The reason why inconsistencies between tests and CIs persist is that a non-connected confidence set is incontestably annoying, whereas when testing a hypothesis like \(\theta =\theta _0\), one doesn’t feel necessary to test other values in the neighbourhood of \(\theta _0\) at the same time. Thus, rejecting a parameter value which lies between two non-rejected ones is not at all conspicuous, so it remains in most cases unnoticed. Moreover, the original p value functions are given by a easy-to-calculate comprehensible formula, and modifying it (which may require, as shown in Sect. 3.3, application of numerical methods), represents some inconvenience.

Of course, a more efficient way of enforcing our proposal would consist in convincing software developers rather than users. In this respect, however, we do not expect an immediate victory. Even Fay (2010a, b), who addressed a more frequent and much less subtle kind of inference inconsistencies, does not seem to have been generally heard out so far. For instance, poisson.test(5, r  =  1.8) in R still results, nowadays, in a (Sterne test) p value of 0.036 but the 95% (Clopper–Pearson) CI of (1.6, 11.7), as in Fay (2010b).

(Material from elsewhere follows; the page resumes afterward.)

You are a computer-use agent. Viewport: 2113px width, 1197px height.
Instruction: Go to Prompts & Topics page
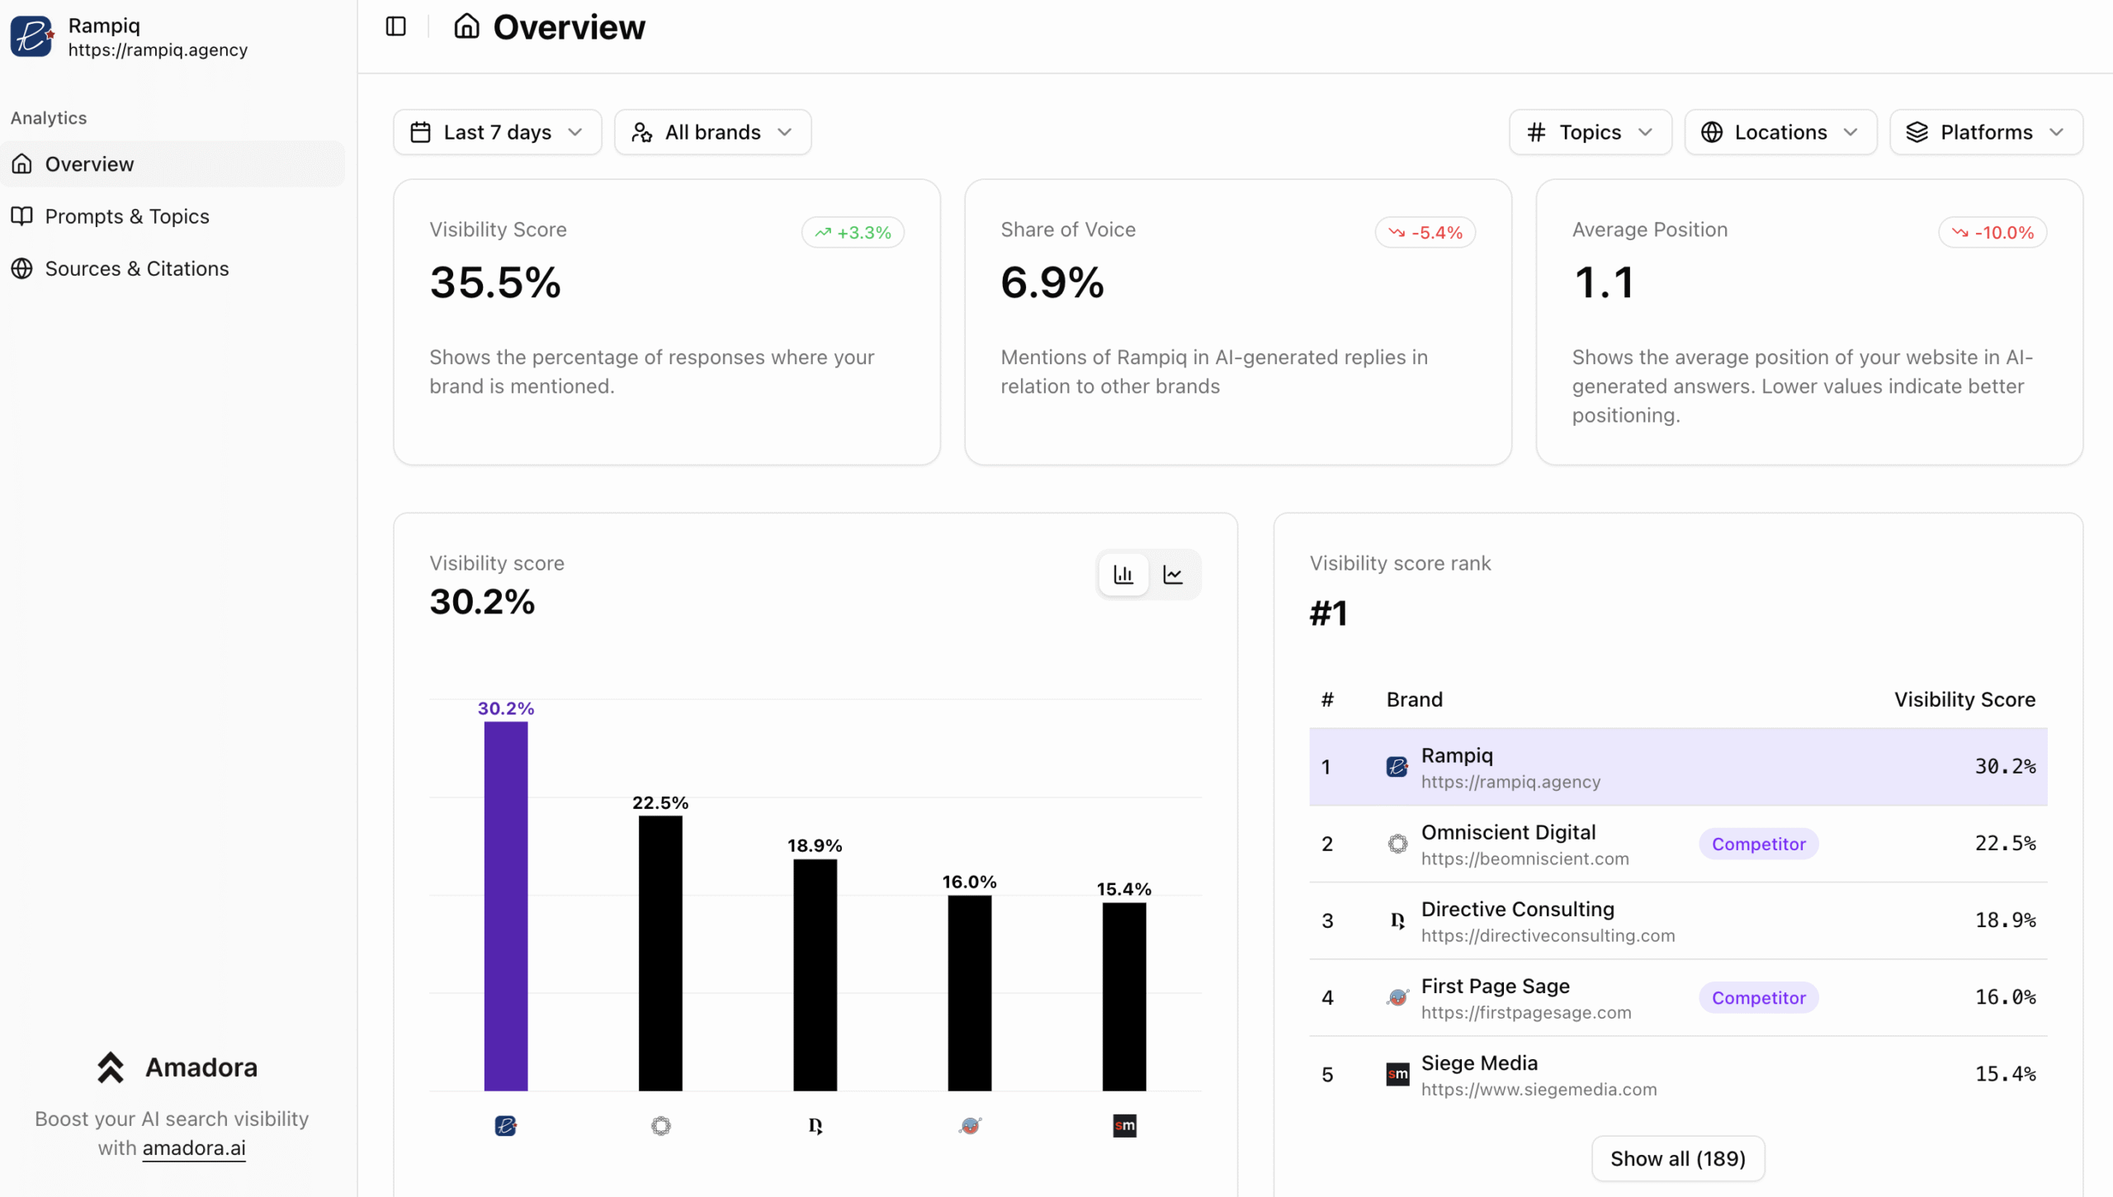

We have to note that there exists yet another important kind of inconsistencies pertinent to the methods that we are dealing with in this paper. Vos and Hudson (2008) show that, when dealing with binomially distributed data, some methods, including the Sterne’s and Blaker’s one, generate conflicts between inferences from samples of different sizes. For instance, when testing \(H_0: \theta =0{.}2\) and observing 2 successes out of 33, Sterne’s test results in a p value of 0.0495. Then one would intuitively expect that with 2 successes out of 34 trials, the same test should reject the same hypothesis “even more resolutely”. The test, however, yields 0.0504 as the p value. Nonetheless, since our opinions on the problem and its possible solutions diverge, we do not address it here, and it is left to be the topic of another paper.